DOJ Charges Russian National Maria Butina With Acting As Foreign Agent

Butina is heavily involved in the gun rights movement and is a "life member" of the NRA.

WASHINGTON ― A Russian national with close ties to the National Rifle Association and to a well-connected Republican operative was arrested this week and charged with illegally acting as an unregistered agent of the Russian Federation, federal authorities announced on Monday.

Maria Butina, a 29-year-old Russian who has been living in Washington was arrested Sunday, following an FBI investigation that included a search of two of Butina’s electronic devices.

In an affidavit unsealed Monday, Kevin Helson, an FBI agent with the counterintelligence division within the bureau’s Washington field office, said he’d found evidence that Butina had worked with an unnamed Russian official to establish what she called “back channel” lines of communication between the Kremlin and American politicians, presumably within the GOP. According to Helson, Butina sought to use the NRA to gain access to U.S. officials in order to pursue the interests of the Russian government.

Butina, also known as Mariia Butina, is a former furniture store owner and founder of the Russian gun rights group The Right to Bear Arms. She came to the U.S. on a student visa in 2016 to study at American University in Washington, though her involvement in conservative activism dates back to at least 2014, when she attended the NRA convention in Indianapolis.

Through Butina’s advocacy on gun rights, she became close friends and business partners with Paul Erickson, a well-connected Republican political operative, The Daily Beast reported.

Butina has also been widely reported to be a close confidante of Alexander Torshin, a former member of Russian parliament who is now deputy head of the Central Bank of Russia. Torshin and Butina (pictured below) both claim to be “life members” of the NRA, which the affidavit refers to as a “GUN RIGHTS ORGANIZATION.”

The affidavit contains digital communications Butina exchanged with an unnamed “Russian official,” as well as two separate American individuals.

In one Twitter message Butina sent to the Russian official on the night of President Donald Trump’s election, she says she is “ready for further orders.”

The affidavit also references an email “U.S. Person I” sent to “an acquaintance,” in which the individual discusses his involvement “in securing a VERY private line of communication between the Kremlin and key POLITICAL PARTY 1 leaders through, of all conduits, the [GUN RIGHTS ORGANIZATION].”

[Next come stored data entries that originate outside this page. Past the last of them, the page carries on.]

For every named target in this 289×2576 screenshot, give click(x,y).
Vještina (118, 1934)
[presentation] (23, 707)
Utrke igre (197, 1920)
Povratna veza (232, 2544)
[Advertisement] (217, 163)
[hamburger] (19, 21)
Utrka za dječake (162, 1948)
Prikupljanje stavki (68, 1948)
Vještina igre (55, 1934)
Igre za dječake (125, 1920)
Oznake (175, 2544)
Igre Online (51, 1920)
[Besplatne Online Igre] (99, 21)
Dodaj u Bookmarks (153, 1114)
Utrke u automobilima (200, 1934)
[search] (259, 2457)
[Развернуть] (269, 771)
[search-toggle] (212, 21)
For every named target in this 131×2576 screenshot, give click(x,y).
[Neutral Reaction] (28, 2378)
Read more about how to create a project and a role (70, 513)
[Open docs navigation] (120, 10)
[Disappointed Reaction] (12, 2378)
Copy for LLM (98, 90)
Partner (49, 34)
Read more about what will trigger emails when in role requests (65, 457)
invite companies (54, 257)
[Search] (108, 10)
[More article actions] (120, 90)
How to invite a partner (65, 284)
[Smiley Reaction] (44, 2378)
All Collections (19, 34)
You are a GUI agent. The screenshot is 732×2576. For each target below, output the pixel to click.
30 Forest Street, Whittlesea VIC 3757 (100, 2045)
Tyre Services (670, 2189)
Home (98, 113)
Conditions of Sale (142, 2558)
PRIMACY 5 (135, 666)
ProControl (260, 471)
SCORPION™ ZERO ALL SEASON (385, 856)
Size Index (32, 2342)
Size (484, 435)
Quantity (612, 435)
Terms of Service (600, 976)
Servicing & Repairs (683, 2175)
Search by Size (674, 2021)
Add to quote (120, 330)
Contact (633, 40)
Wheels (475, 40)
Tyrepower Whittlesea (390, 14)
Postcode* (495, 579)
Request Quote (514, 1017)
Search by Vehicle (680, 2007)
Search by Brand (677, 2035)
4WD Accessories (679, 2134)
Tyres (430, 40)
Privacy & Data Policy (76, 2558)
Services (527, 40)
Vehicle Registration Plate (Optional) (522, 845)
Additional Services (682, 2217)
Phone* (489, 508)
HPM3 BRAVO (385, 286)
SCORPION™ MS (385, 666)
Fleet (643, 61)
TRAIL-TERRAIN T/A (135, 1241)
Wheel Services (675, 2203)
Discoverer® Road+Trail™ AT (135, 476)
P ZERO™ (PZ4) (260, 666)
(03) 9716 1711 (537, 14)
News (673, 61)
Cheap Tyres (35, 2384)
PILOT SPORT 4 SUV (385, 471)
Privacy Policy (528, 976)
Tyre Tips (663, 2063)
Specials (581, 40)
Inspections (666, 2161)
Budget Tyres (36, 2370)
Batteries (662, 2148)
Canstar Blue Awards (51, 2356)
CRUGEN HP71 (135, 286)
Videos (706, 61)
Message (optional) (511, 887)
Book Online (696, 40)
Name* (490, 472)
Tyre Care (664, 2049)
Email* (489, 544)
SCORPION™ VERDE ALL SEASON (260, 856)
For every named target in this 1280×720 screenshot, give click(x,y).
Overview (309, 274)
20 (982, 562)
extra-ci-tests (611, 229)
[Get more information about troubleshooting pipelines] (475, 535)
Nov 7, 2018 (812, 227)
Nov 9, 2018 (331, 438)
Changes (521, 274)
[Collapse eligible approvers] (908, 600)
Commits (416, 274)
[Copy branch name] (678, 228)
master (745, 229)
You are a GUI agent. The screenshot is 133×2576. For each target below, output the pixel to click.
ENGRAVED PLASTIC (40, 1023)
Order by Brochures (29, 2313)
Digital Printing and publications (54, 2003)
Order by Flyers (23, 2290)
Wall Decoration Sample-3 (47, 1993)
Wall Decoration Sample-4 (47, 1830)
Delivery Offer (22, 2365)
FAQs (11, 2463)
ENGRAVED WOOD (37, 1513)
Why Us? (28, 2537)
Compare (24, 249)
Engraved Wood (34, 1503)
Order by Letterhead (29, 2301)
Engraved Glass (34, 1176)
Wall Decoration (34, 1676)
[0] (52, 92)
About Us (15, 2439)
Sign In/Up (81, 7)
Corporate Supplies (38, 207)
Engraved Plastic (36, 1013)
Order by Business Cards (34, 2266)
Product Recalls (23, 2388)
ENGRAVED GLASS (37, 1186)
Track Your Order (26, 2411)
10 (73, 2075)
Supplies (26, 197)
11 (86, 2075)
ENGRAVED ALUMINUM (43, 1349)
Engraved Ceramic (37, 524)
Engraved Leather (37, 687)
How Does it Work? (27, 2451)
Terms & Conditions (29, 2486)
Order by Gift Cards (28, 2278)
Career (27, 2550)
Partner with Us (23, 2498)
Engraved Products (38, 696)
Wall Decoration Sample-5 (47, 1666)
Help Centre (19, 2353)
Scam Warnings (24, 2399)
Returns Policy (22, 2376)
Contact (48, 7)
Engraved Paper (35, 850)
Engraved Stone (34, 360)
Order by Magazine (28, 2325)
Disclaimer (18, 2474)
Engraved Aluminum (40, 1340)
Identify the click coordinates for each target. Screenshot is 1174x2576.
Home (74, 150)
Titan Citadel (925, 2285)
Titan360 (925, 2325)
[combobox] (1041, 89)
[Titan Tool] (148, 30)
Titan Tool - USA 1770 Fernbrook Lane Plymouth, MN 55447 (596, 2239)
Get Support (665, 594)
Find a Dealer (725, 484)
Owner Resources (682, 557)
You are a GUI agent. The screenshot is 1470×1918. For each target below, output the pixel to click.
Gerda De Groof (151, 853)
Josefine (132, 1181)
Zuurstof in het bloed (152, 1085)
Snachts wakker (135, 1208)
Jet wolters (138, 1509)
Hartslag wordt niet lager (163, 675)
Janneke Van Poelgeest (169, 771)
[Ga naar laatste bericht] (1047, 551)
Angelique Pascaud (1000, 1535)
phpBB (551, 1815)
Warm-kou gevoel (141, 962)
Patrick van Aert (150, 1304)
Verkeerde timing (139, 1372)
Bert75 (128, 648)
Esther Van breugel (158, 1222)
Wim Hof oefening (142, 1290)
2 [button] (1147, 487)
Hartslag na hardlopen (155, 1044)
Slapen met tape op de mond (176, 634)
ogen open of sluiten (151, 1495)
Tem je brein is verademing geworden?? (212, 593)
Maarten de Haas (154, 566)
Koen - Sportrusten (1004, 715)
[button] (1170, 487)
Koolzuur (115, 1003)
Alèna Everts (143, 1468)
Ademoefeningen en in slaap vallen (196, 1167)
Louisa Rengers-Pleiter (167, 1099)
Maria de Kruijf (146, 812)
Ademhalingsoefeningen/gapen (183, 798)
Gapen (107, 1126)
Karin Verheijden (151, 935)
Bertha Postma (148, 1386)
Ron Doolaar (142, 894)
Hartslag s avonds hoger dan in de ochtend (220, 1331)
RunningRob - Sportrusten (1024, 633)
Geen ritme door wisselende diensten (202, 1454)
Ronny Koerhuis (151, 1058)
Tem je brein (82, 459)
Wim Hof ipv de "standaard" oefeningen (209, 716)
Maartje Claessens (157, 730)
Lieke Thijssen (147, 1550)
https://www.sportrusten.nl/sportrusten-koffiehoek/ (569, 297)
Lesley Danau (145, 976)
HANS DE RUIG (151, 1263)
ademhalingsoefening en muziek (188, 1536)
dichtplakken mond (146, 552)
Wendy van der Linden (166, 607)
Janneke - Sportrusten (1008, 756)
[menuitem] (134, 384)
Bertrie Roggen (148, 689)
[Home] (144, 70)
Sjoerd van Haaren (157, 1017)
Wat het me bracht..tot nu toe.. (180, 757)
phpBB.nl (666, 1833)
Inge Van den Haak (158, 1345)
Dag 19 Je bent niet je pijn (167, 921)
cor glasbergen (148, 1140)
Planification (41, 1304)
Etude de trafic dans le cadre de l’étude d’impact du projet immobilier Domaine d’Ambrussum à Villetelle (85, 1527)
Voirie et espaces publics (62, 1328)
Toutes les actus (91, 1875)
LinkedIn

“Based on my training, experience, and familiarity with this investigation, I believe that this email describes U.S. Person 1′s involvement in BUTINA’s efforts to establish a ‘back channel’ communication for representatives of the Government of Russia,” Helson wrote in the affidavit.

The NRA did not immediately respond to a HuffPost request for comment.

The investigation was separate from the ongoing probe by special counsel Robert Mueller. A number of Russian officials were indicted on Friday for conspiring to hack the Democratic National Committee and Hillary Clinton’s 2016 presidential campaign.

The charges against Butina came shortly after Trump held an unusual press conference with Russian President Vladimir Putin in which Trump undermined his own government’s conclusion that Russia interfered in the 2016 election.

In a statement, Butina’s attorney said her actions amounted to “open and public networking” by a foreign student rather than a nefarious effort at covert propaganda.

A judge has ordered Butina to be held without bond and has set a detention hearing and preliminary hearing for Wednesday, according to the Justice Department.

Read the affidavit below.

This post has been updated with more details from the affidavit and more information about Butina.

CORRECTION: A previous version of this story stated that Butina had been indicted. Although she has been charged, a grand jury has not returned an official indictment.